It’s not every day that students get to run a power plant— well sort of.
For the past two weeks, students in OSU Institute of Technology’s Power Plant Technology program have had the opportunity to learn the basics of power plant control operations through simulation training offered by Siemens Energy.
The training came about after advisory board member Mitchell Hurt approached the program’s instructors. Hurt is the plant manager of Siemens Energy’s power plant in Pryor.
“He asked if it would be beneficial for our students to get training on a simulator,” said Terry Hanzel, Power Plant instructor. “It took an advisory board member thinking outside the box for this to happen. It’s invaluable to us. It was the industry seeing what we needed and making it happen.”

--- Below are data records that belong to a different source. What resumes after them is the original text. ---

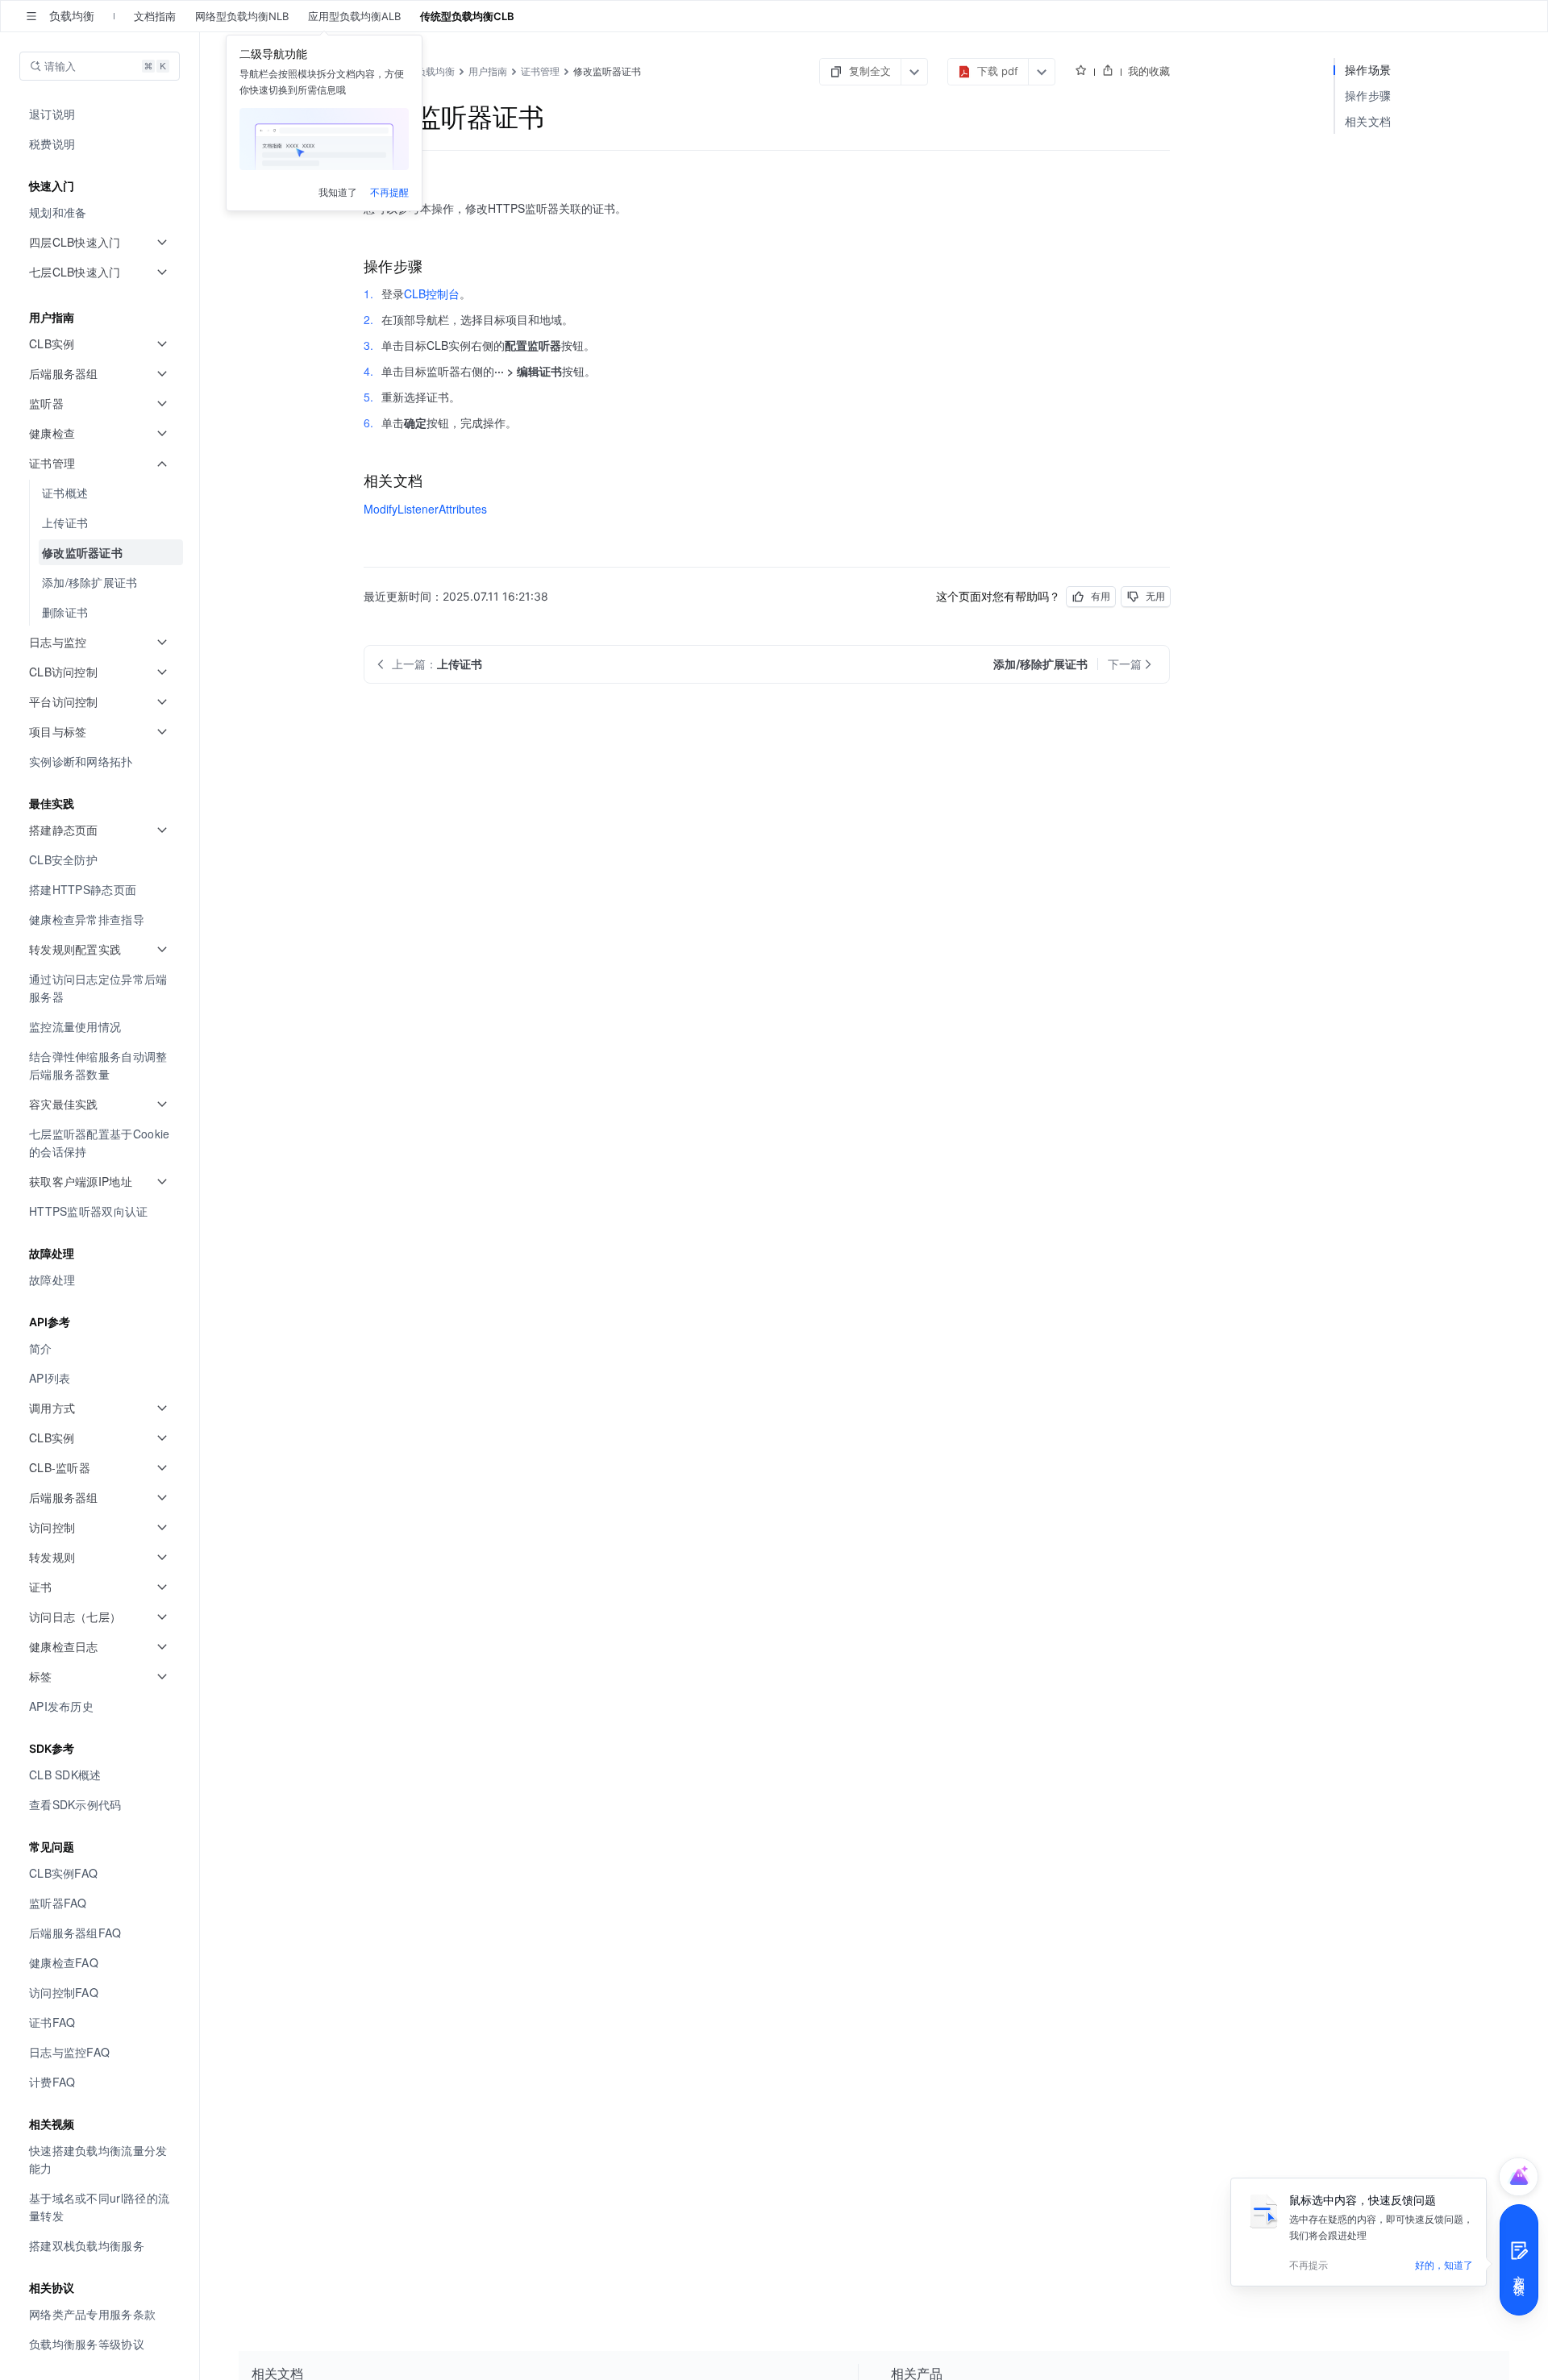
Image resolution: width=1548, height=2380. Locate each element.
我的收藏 (1149, 70)
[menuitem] (101, 114)
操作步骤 (1368, 95)
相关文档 (1368, 121)
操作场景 (1368, 70)
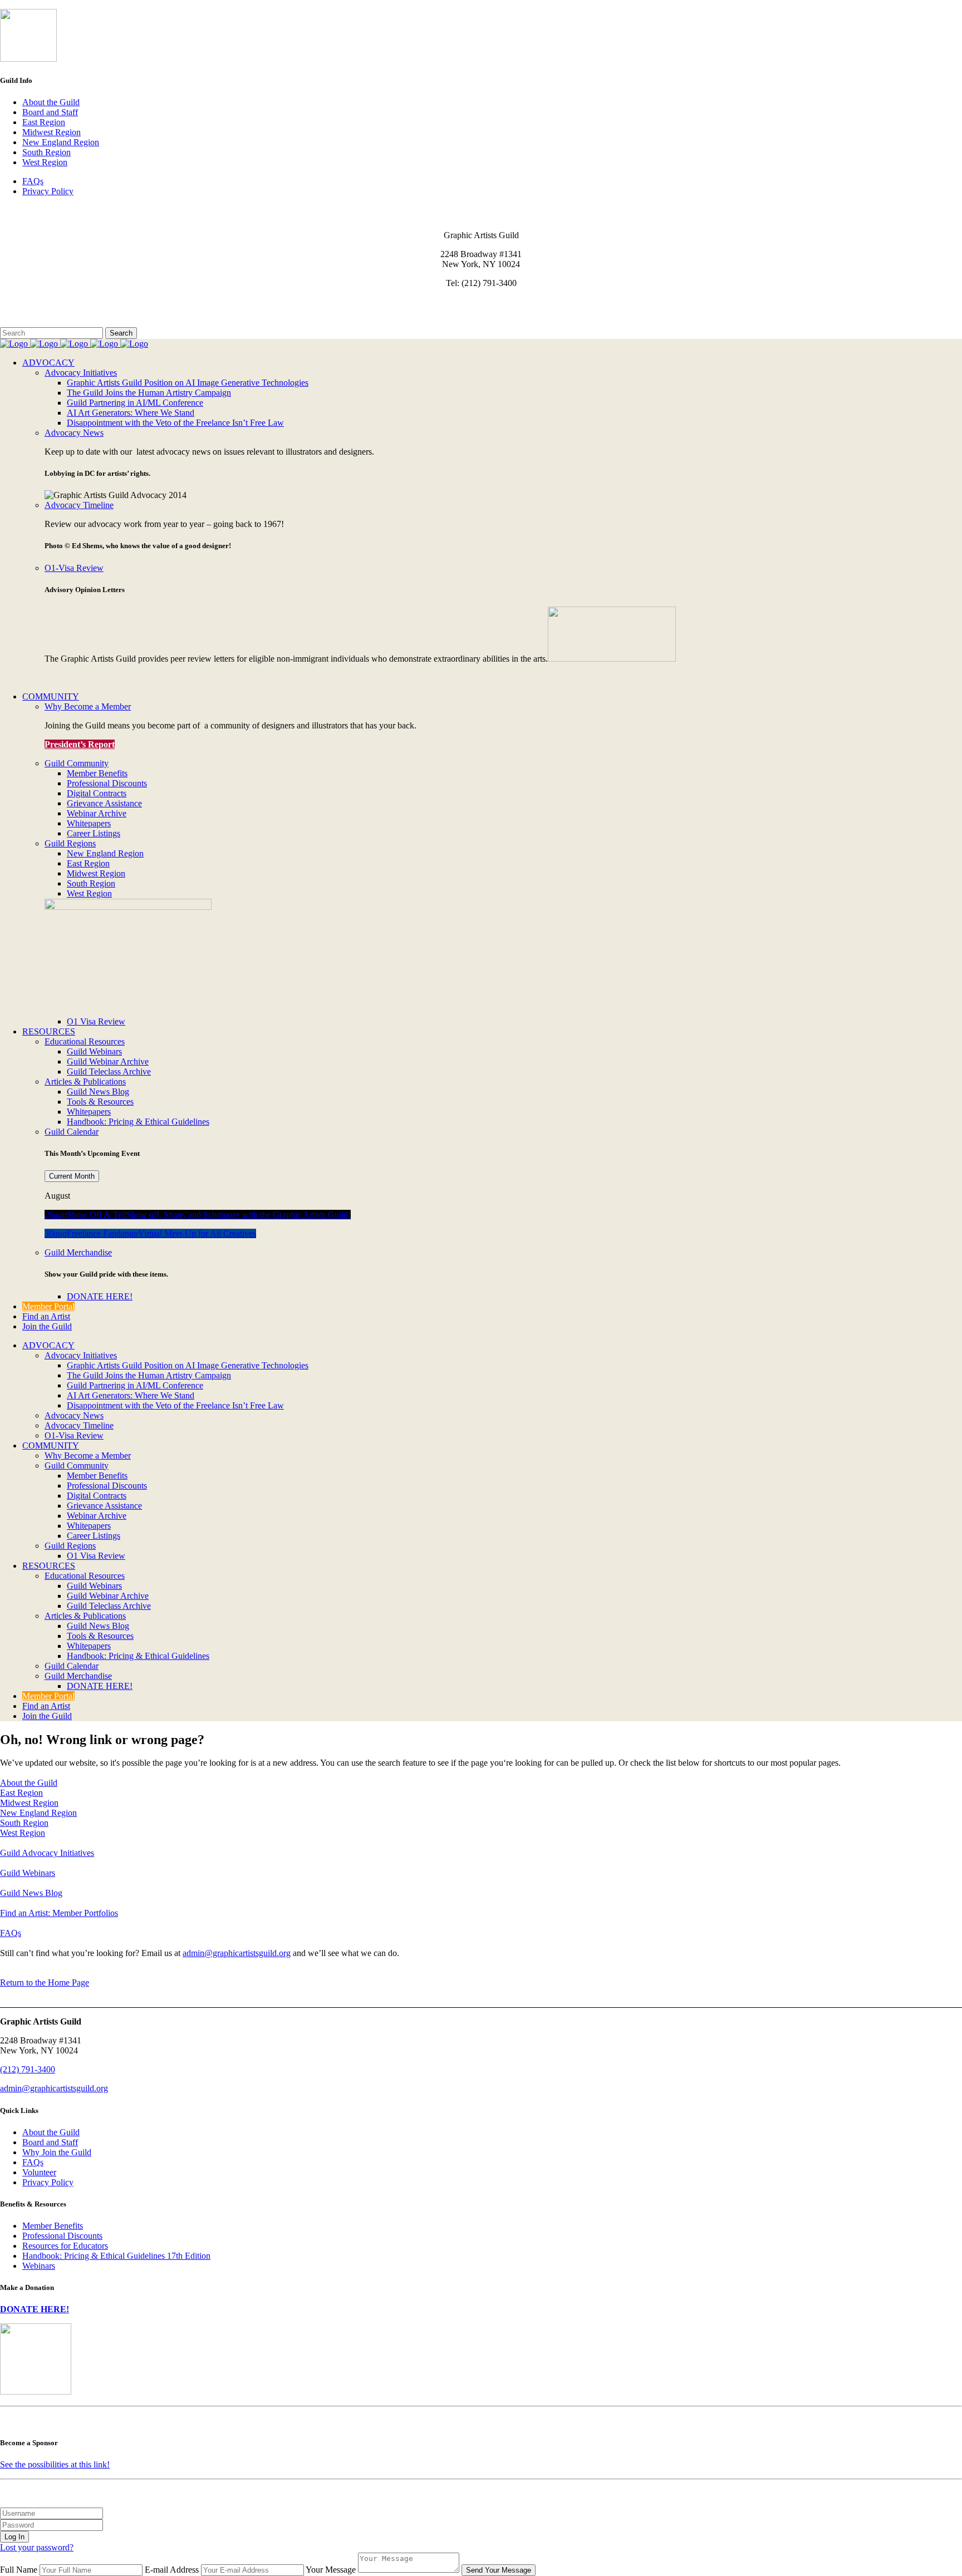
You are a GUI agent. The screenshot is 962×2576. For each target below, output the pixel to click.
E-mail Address (172, 2569)
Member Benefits (52, 2225)
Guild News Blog (31, 1893)
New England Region (60, 142)
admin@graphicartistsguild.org (237, 1953)
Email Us (16, 302)
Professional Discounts (62, 2235)
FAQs (32, 181)
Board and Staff (50, 112)
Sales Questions (28, 322)
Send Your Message (498, 2570)
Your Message (331, 2569)
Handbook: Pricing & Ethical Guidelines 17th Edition (116, 2255)
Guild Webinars (27, 1873)
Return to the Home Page (44, 1982)
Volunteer (39, 2172)
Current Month (72, 1176)
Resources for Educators (65, 2245)
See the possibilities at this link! (55, 2464)
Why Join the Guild (56, 2152)
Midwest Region (51, 132)
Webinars (38, 2265)
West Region (44, 162)
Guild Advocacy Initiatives (47, 1853)
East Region (43, 122)
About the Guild (51, 102)
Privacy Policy (47, 191)
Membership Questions (40, 312)
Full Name (18, 2569)
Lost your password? (36, 2547)
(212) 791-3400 (27, 2069)
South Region (46, 152)
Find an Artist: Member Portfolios (59, 1913)
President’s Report (80, 744)
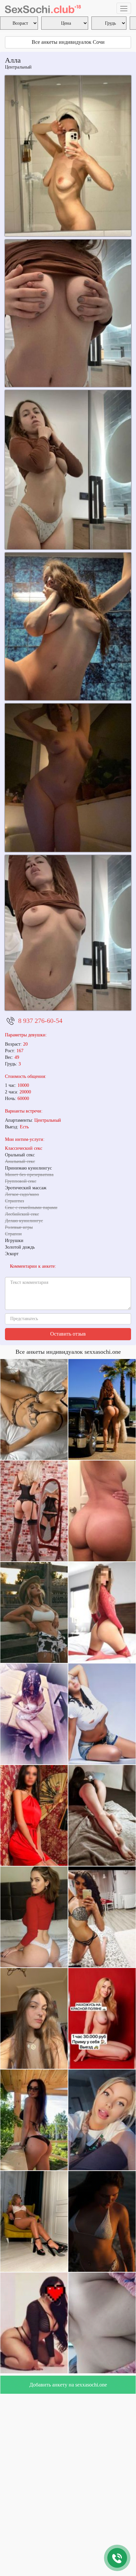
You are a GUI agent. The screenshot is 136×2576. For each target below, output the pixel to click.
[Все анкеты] (43, 8)
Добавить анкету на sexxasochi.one (68, 2385)
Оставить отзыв (68, 1334)
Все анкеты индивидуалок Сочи (68, 42)
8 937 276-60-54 (40, 1020)
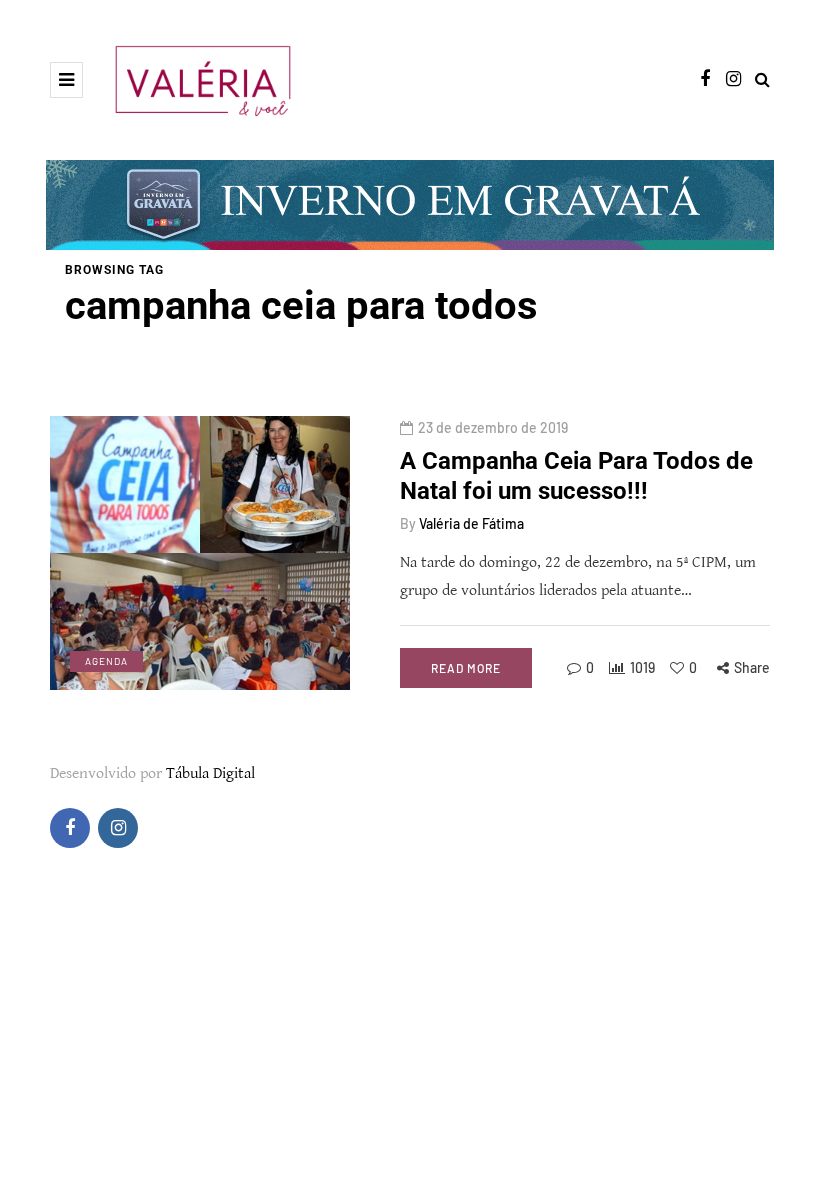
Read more (466, 668)
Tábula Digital (210, 773)
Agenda (106, 661)
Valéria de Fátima (471, 523)
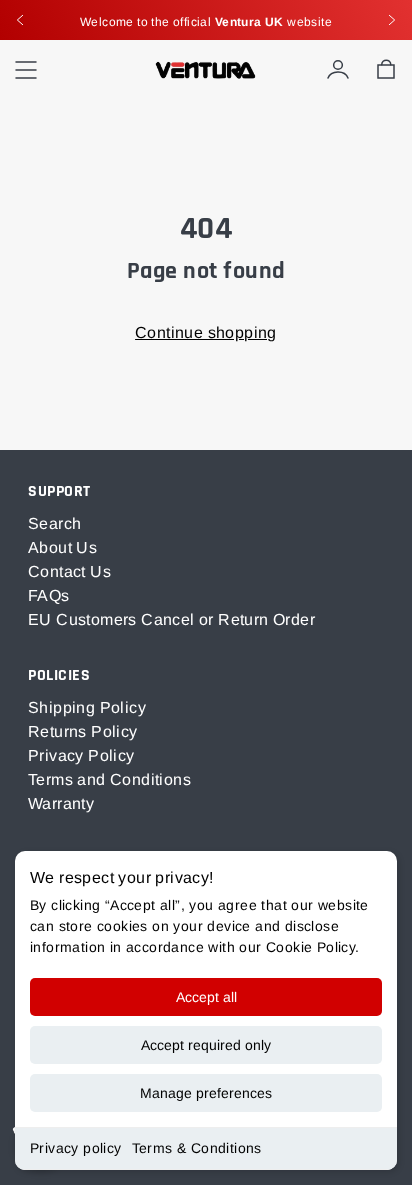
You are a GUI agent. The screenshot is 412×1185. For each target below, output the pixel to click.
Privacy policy (76, 1148)
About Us (62, 547)
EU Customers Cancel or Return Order (171, 619)
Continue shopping (206, 332)
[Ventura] (206, 70)
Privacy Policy (81, 755)
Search (54, 523)
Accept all (206, 997)
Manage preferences (206, 1093)
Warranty (61, 803)
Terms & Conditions (197, 1148)
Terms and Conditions (109, 779)
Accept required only (206, 1045)
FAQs (49, 595)
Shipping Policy (87, 707)
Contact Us (69, 571)
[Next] (392, 20)
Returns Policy (83, 731)
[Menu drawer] (26, 70)
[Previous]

The simulator runs on a computer program with two students, or control operators, running the fictional plant via two monitors.
“It shows them how to get a plant ready for start up. The monitors that they’re looking at here are what they would really be looking at in a control room,” Hanzel said. “The benefit I see for our students is getting experience in what it looks like in a control room. You might work for two or three years at a plant before getting exposed to this kind of training.”
Graduates from the Power Plant program start out as outside operators who, after three or four years of experience, can then be trained in-house as a control operator.
“Normally employees train in a real power plant, in real time, and the pressure is unbelievable. ” Hanzel said. “To learn in a non-pressured environment, like with this simulator is great. Students get a taste of real-world control room operation.”
Jason Mancini, technical training specialist for Siemens, is finishing up his two-week stint at OSUIT on Nov. 20. It’s the first time he’s taken the simulation program to a college campus.
“Our training isn’t really designed for college; it’s for operators in the field, but this has been great,” Mancini said. “I think it’s really good for them. They get this hands-on look at a control system, and I’m relating it to what they’ll be doing as a field operator.”
It’s been a real education for the students.
“We go over stuff in a book, but actually seeing a turbine ramp up and ramp down and seeing the effects of a trip, it can help you even as an outside operator,” said Power Plant student Ryan Majors.
Mancini hopes this is just his first of many trips to OSUIT.
“The program these students are getting here is excellent. They’re going out into the industry with knowledge and experience. I’m really impressed,” he said. “I hope to come back and spend a solid chunk of time here and make this training part of the curriculum. That will give them a huge advantage.”